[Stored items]
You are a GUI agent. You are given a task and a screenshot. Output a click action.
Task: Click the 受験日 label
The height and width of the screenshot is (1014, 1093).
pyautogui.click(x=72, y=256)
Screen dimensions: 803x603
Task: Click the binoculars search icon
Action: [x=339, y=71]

(WORK INSTRUCTION) Set down exactly, and only, the lines from the one with "Task: Click the 受験日 label" to the final line of the data.

(RESULT FOR THIS TASK)
Task: Click the 受験日 label
The height and width of the screenshot is (1014, 1093).
pyautogui.click(x=72, y=256)
Screen dimensions: 803x603
Task: Click the binoculars search icon
Action: [x=339, y=71]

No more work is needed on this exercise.